Are all ndoes connected to vCenter and connected under the vSphere Cluster Object? If they are then there should be no need to prevent vCenter from pushing down Unicast agent lists (IIRC an earlu version of 6.5 U1 vCenter did have issues with this so you could do this as precaution if manually adding gets wiped right away again e.g. # esxcfg-advcfg -s 1 /VSAN/IgnoreClusterMemberListUpdates):
https://blogs.vmware.com/virtualblocks/2017/04/11/goodbye-multicast/
Here is all that you should need to recreate the Unicastagent list on node ESX03 (assuming linear IPs assigned and ESX01 is 172.16.3.151), add the vSAN vmk in use:
# esxcli vsan cluster unicastagent add -t node -u 50d36eb6-eff6-990c-a3d4-2c768a4e7f50 -U true -a 172.16.3.154 -p 12321 -i vmk<??>
# esxcli vsan cluster unicastagent add -t node -u 5a80cce5-0330-c66c-05c6-a0d3c102285c -U true -a 172.16.3.152 -p 12321 -i vmk<??>
# esxcli vsan cluster unicastagent add -t node -u 5a2291d6-76fd-55e0-0c33-a0d3c1f7d4c0 -U true -a 172.16.3.151 -p 12321 -i vmk<??>
Bob
Update:
I added those missing UUIDs to the unicast list on my isolated server. It now looks like it's part of the cluster again and it's trying to resync with it. There's a ton of data... I'll let you know how it goes. So far it looks like my invalid VMs are better!

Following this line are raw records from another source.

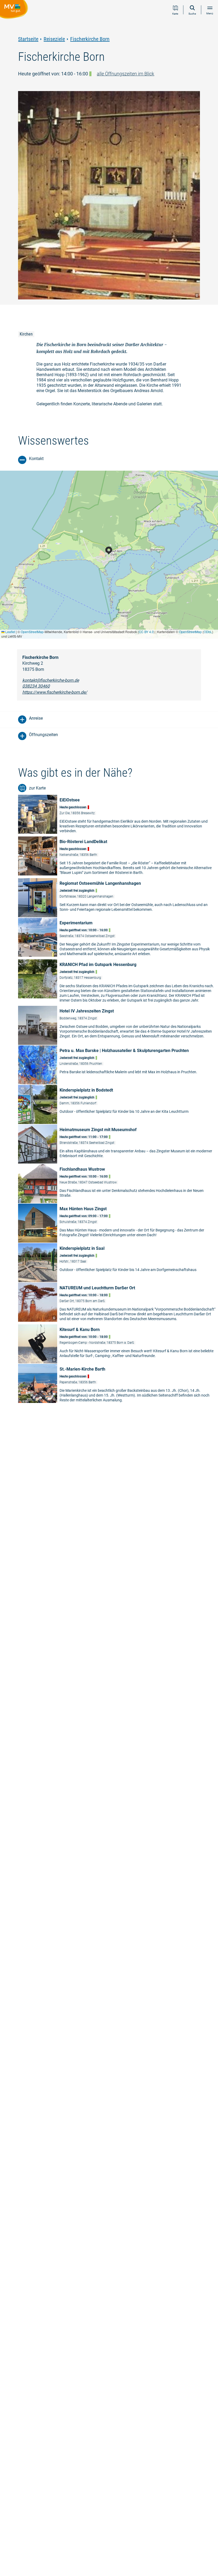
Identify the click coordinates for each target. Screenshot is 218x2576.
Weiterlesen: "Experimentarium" (118, 938)
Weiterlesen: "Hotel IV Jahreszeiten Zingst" (118, 1025)
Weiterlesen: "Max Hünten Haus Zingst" (118, 1223)
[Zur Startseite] (15, 10)
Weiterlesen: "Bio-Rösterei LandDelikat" (118, 857)
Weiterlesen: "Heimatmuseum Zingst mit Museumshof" (118, 1144)
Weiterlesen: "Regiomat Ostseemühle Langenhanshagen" (118, 897)
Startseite (28, 39)
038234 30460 (36, 686)
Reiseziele (54, 39)
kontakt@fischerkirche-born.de (50, 680)
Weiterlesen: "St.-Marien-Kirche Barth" (118, 1384)
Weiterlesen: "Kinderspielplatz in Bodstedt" (118, 1104)
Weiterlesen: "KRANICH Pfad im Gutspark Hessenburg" (118, 982)
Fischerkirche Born (90, 39)
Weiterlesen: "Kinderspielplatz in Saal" (118, 1262)
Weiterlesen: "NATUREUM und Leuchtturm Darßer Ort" (118, 1303)
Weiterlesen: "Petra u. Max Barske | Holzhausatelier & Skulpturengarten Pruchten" (118, 1064)
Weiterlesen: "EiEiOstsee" (118, 815)
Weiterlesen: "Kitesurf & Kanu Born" (118, 1343)
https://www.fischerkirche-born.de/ (54, 692)
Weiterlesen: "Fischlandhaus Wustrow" (118, 1183)
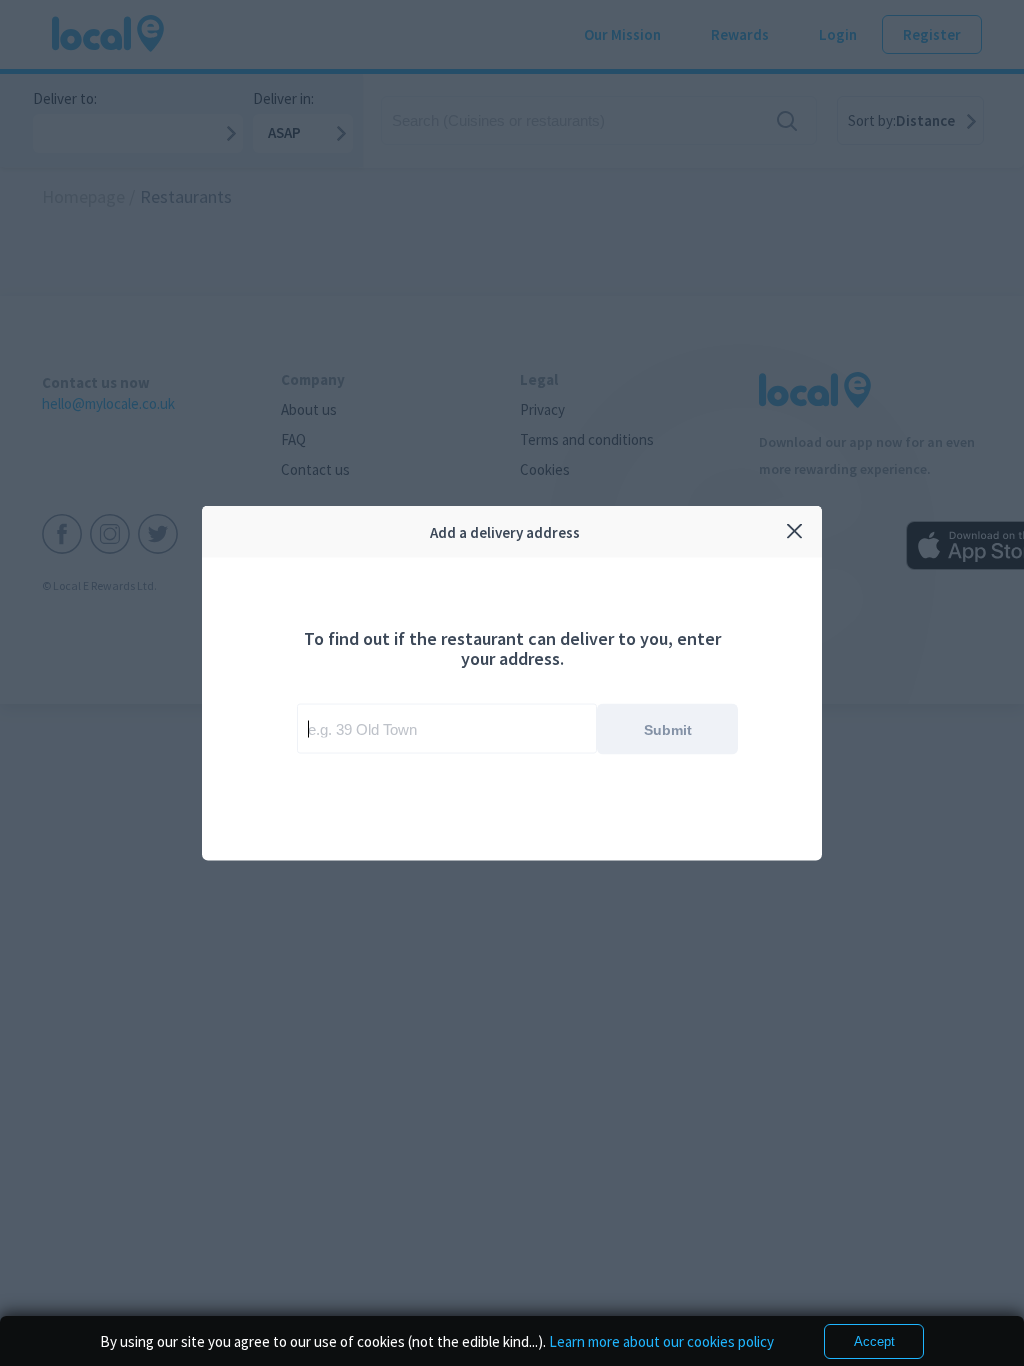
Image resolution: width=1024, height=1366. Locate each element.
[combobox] (447, 729)
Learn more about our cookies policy (661, 1341)
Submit (668, 729)
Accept (874, 1341)
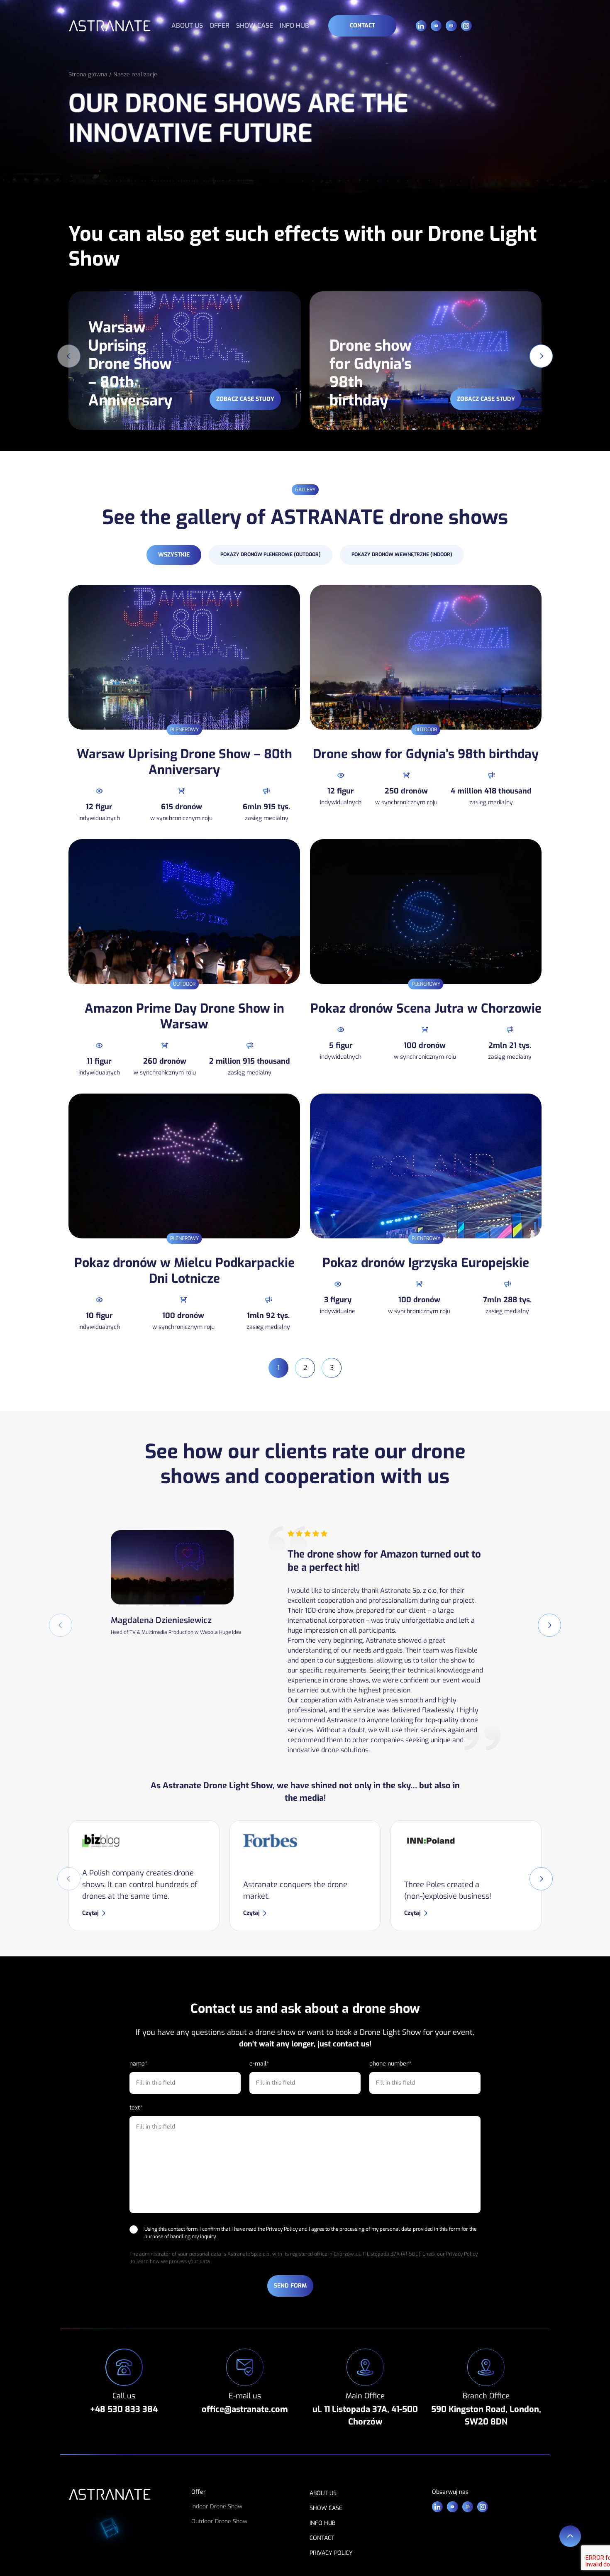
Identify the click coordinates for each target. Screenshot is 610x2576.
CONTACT (322, 2538)
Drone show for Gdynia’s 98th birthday (426, 754)
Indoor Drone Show (216, 2506)
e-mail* (259, 2064)
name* (138, 2064)
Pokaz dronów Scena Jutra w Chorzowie (426, 1008)
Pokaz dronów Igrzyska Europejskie (425, 1263)
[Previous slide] (69, 356)
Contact (362, 25)
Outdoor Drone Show (219, 2521)
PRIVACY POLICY (331, 2553)
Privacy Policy (282, 2229)
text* (135, 2108)
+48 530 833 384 (124, 2409)
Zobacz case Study (245, 399)
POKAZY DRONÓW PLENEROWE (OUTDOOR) (270, 554)
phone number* (390, 2064)
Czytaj (90, 1913)
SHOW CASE (254, 25)
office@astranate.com (245, 2409)
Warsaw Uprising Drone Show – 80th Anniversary (184, 762)
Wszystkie (174, 555)
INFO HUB (294, 25)
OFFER (219, 25)
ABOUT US (187, 25)
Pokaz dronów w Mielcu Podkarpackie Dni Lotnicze (184, 1271)
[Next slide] (541, 356)
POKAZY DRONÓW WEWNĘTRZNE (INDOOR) (401, 554)
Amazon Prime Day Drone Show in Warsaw (184, 1016)
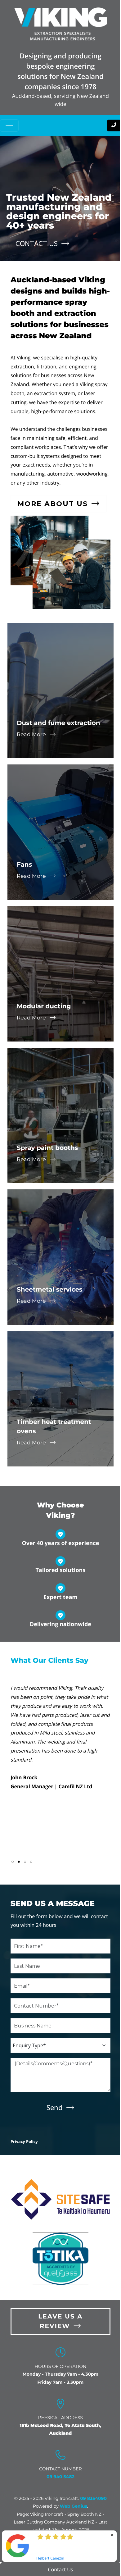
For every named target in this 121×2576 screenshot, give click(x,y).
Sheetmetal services (50, 1289)
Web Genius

Thanks so much for the help! If you're going to VMworld, I'll buy you a beer!
Hello KAhnemann,
Glad to hear that got it clustered properly.
You can use vsan.fix_renamed_vms via RVC if any VMs are showing named as working directory path:
https://www.virten.net/2017/07/vsan-6-6-rvc-guide-part-6-troubleshooting/#vsan-fix_renamed_vms
"Thanks so much for the help! If you're going to VMworld, I'll buy you a beer!"
Happy to help, unfortunately I won't be attending VMworld US but if you see random stranger wearing any vSAN apparel, do please buy them a beer and tell them it's from Bob :smileygrin:
Bob